Input material =
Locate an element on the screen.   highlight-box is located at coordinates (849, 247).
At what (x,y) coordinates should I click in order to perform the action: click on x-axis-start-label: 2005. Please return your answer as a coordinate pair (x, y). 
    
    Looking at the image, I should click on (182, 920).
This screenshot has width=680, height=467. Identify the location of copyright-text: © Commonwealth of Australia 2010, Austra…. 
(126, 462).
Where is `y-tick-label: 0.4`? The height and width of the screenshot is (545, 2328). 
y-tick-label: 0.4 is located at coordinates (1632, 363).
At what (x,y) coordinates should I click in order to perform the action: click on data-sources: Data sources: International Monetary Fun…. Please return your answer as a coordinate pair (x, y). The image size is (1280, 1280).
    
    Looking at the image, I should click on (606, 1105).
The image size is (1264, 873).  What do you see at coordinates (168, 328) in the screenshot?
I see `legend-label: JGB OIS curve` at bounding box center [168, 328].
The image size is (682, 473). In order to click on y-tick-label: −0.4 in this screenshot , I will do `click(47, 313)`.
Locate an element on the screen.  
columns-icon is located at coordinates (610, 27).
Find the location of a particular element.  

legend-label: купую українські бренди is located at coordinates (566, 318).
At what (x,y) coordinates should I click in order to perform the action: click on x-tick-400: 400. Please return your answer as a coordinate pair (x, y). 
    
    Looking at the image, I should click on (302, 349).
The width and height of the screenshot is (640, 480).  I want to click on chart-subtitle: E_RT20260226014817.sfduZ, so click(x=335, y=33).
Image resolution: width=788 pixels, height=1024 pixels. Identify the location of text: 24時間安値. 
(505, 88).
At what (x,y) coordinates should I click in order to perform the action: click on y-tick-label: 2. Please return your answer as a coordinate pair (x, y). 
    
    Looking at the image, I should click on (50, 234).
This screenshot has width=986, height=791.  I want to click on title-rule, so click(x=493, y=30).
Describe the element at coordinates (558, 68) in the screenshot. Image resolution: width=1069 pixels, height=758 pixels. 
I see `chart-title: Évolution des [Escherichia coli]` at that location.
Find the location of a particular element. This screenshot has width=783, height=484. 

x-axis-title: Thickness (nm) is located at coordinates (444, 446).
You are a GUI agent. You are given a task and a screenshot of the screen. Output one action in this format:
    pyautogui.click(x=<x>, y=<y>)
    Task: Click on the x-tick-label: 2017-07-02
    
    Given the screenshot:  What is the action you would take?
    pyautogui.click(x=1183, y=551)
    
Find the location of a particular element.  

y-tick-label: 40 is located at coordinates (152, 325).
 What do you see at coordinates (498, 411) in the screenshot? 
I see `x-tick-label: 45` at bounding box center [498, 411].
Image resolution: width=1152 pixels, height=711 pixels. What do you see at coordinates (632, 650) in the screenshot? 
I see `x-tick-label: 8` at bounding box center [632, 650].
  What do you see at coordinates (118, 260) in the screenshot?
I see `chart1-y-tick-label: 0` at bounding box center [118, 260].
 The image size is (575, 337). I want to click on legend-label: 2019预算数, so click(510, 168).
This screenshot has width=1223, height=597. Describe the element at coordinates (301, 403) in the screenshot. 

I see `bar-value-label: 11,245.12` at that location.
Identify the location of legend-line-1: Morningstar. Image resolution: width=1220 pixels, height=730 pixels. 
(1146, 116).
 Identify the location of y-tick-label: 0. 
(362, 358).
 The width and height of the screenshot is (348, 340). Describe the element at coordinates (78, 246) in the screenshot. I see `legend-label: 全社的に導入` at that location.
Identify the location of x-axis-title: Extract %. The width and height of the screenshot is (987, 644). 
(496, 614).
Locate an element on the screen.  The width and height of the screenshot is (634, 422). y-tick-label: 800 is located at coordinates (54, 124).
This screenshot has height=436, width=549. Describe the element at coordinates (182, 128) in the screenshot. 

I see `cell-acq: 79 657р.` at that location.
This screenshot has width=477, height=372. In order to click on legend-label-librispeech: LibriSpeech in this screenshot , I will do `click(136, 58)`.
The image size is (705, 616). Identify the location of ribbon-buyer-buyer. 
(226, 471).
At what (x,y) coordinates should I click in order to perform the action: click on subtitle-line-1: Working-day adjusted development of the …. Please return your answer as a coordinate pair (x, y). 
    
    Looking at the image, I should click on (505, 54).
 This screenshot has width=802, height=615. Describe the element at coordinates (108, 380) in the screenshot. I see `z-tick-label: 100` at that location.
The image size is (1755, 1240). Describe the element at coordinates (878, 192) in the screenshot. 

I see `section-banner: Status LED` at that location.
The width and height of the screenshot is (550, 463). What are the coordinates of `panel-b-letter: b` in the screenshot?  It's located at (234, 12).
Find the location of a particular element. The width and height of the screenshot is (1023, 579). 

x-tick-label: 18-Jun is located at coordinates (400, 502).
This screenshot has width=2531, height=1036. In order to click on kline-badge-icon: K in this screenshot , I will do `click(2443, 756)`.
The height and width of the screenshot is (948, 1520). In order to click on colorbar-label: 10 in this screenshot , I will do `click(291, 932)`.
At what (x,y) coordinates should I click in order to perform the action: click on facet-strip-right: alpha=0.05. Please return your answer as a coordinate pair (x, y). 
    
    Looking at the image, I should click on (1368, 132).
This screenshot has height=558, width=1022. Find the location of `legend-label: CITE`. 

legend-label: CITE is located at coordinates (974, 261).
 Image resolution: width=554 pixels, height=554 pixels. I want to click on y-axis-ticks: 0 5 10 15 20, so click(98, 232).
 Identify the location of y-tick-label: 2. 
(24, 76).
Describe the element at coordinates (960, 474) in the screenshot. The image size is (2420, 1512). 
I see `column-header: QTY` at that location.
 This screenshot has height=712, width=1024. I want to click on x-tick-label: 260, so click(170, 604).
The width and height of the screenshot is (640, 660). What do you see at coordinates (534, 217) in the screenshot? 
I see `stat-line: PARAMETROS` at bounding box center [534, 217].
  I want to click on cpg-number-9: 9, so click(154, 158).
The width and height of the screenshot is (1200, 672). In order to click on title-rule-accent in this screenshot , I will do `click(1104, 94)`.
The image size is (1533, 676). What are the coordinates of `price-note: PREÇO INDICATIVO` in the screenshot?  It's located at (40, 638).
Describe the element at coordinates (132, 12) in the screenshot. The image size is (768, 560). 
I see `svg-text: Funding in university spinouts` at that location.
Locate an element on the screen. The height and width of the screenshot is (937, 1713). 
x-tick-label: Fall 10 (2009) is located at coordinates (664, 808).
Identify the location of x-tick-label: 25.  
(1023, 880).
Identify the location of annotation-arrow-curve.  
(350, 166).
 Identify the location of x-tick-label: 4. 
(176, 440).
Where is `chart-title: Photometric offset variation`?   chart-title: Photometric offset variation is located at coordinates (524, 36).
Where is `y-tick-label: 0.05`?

The problem = Copy every one of the records above line for line, with no change to wording, numbers or punctuation.

Solution for this exercise =
Locate an element on the screen.   highlight-box is located at coordinates (849, 247).
At what (x,y) coordinates should I click in order to perform the action: click on x-axis-start-label: 2005. Please return your answer as a coordinate pair (x, y). 
    
    Looking at the image, I should click on (182, 920).
This screenshot has width=680, height=467. Identify the location of copyright-text: © Commonwealth of Australia 2010, Austra…. 
(126, 462).
Where is `y-tick-label: 0.4`? The height and width of the screenshot is (545, 2328). 
y-tick-label: 0.4 is located at coordinates (1632, 363).
At what (x,y) coordinates should I click in order to perform the action: click on data-sources: Data sources: International Monetary Fun…. Please return your answer as a coordinate pair (x, y). The image size is (1280, 1280).
    
    Looking at the image, I should click on (606, 1105).
The image size is (1264, 873).  What do you see at coordinates (168, 328) in the screenshot?
I see `legend-label: JGB OIS curve` at bounding box center [168, 328].
The image size is (682, 473). In order to click on y-tick-label: −0.4 in this screenshot , I will do `click(47, 313)`.
Locate an element on the screen.  
columns-icon is located at coordinates (610, 27).
Find the location of a particular element.  

legend-label: купую українські бренди is located at coordinates (566, 318).
At what (x,y) coordinates should I click in order to perform the action: click on x-tick-400: 400. Please return your answer as a coordinate pair (x, y). 
    
    Looking at the image, I should click on (302, 349).
The width and height of the screenshot is (640, 480).  I want to click on chart-subtitle: E_RT20260226014817.sfduZ, so click(x=335, y=33).
Image resolution: width=788 pixels, height=1024 pixels. Identify the location of text: 24時間安値. 
(505, 88).
At what (x,y) coordinates should I click in order to perform the action: click on y-tick-label: 2. Please return your answer as a coordinate pair (x, y). 
    
    Looking at the image, I should click on (50, 234).
This screenshot has width=986, height=791.  I want to click on title-rule, so click(x=493, y=30).
Describe the element at coordinates (558, 68) in the screenshot. Image resolution: width=1069 pixels, height=758 pixels. 
I see `chart-title: Évolution des [Escherichia coli]` at that location.
Find the location of a particular element. This screenshot has width=783, height=484. 

x-axis-title: Thickness (nm) is located at coordinates (444, 446).
You are a GUI agent. You are given a task and a screenshot of the screen. Output one action in this format:
    pyautogui.click(x=<x>, y=<y>)
    Task: Click on the x-tick-label: 2017-07-02
    
    Given the screenshot:  What is the action you would take?
    pyautogui.click(x=1183, y=551)
    
Find the location of a particular element.  

y-tick-label: 40 is located at coordinates (152, 325).
 What do you see at coordinates (498, 411) in the screenshot? 
I see `x-tick-label: 45` at bounding box center [498, 411].
Image resolution: width=1152 pixels, height=711 pixels. What do you see at coordinates (632, 650) in the screenshot? 
I see `x-tick-label: 8` at bounding box center [632, 650].
  What do you see at coordinates (118, 260) in the screenshot?
I see `chart1-y-tick-label: 0` at bounding box center [118, 260].
 The image size is (575, 337). I want to click on legend-label: 2019预算数, so click(510, 168).
This screenshot has width=1223, height=597. Describe the element at coordinates (301, 403) in the screenshot. 

I see `bar-value-label: 11,245.12` at that location.
Identify the location of legend-line-1: Morningstar. Image resolution: width=1220 pixels, height=730 pixels. 
(1146, 116).
 Identify the location of y-tick-label: 0. 
(362, 358).
 The width and height of the screenshot is (348, 340). Describe the element at coordinates (78, 246) in the screenshot. I see `legend-label: 全社的に導入` at that location.
Identify the location of x-axis-title: Extract %. The width and height of the screenshot is (987, 644). 
(496, 614).
Locate an element on the screen.  The width and height of the screenshot is (634, 422). y-tick-label: 800 is located at coordinates (54, 124).
This screenshot has height=436, width=549. Describe the element at coordinates (182, 128) in the screenshot. 

I see `cell-acq: 79 657р.` at that location.
This screenshot has width=477, height=372. In order to click on legend-label-librispeech: LibriSpeech in this screenshot , I will do `click(136, 58)`.
The image size is (705, 616). Identify the location of ribbon-buyer-buyer. 
(226, 471).
At what (x,y) coordinates should I click in order to perform the action: click on subtitle-line-1: Working-day adjusted development of the …. Please return your answer as a coordinate pair (x, y). 
    
    Looking at the image, I should click on (505, 54).
 This screenshot has width=802, height=615. Describe the element at coordinates (108, 380) in the screenshot. I see `z-tick-label: 100` at that location.
The image size is (1755, 1240). Describe the element at coordinates (878, 192) in the screenshot. 

I see `section-banner: Status LED` at that location.
The width and height of the screenshot is (550, 463). What are the coordinates of `panel-b-letter: b` in the screenshot?  It's located at (234, 12).
Find the location of a particular element. The width and height of the screenshot is (1023, 579). 

x-tick-label: 18-Jun is located at coordinates (400, 502).
This screenshot has width=2531, height=1036. In order to click on kline-badge-icon: K in this screenshot , I will do `click(2443, 756)`.
The height and width of the screenshot is (948, 1520). In order to click on colorbar-label: 10 in this screenshot , I will do `click(291, 932)`.
At what (x,y) coordinates should I click in order to perform the action: click on facet-strip-right: alpha=0.05. Please return your answer as a coordinate pair (x, y). 
    
    Looking at the image, I should click on (1368, 132).
This screenshot has height=558, width=1022. Find the location of `legend-label: CITE`. 

legend-label: CITE is located at coordinates (974, 261).
 Image resolution: width=554 pixels, height=554 pixels. I want to click on y-axis-ticks: 0 5 10 15 20, so click(98, 232).
 Identify the location of y-tick-label: 2. 
(24, 76).
Describe the element at coordinates (960, 474) in the screenshot. The image size is (2420, 1512). 
I see `column-header: QTY` at that location.
 This screenshot has height=712, width=1024. I want to click on x-tick-label: 260, so click(170, 604).
The width and height of the screenshot is (640, 660). What do you see at coordinates (534, 217) in the screenshot? 
I see `stat-line: PARAMETROS` at bounding box center [534, 217].
  I want to click on cpg-number-9: 9, so click(154, 158).
The width and height of the screenshot is (1200, 672). In order to click on title-rule-accent in this screenshot , I will do `click(1104, 94)`.
The image size is (1533, 676). What are the coordinates of `price-note: PREÇO INDICATIVO` in the screenshot?  It's located at (40, 638).
Describe the element at coordinates (132, 12) in the screenshot. The image size is (768, 560). 
I see `svg-text: Funding in university spinouts` at that location.
Locate an element on the screen. The height and width of the screenshot is (937, 1713). 
x-tick-label: Fall 10 (2009) is located at coordinates (664, 808).
Identify the location of x-tick-label: 25.  
(1023, 880).
Identify the location of annotation-arrow-curve.  
(350, 166).
 Identify the location of x-tick-label: 4. 
(176, 440).
Where is `chart-title: Photometric offset variation`?   chart-title: Photometric offset variation is located at coordinates (524, 36).
Where is `y-tick-label: 0.05`?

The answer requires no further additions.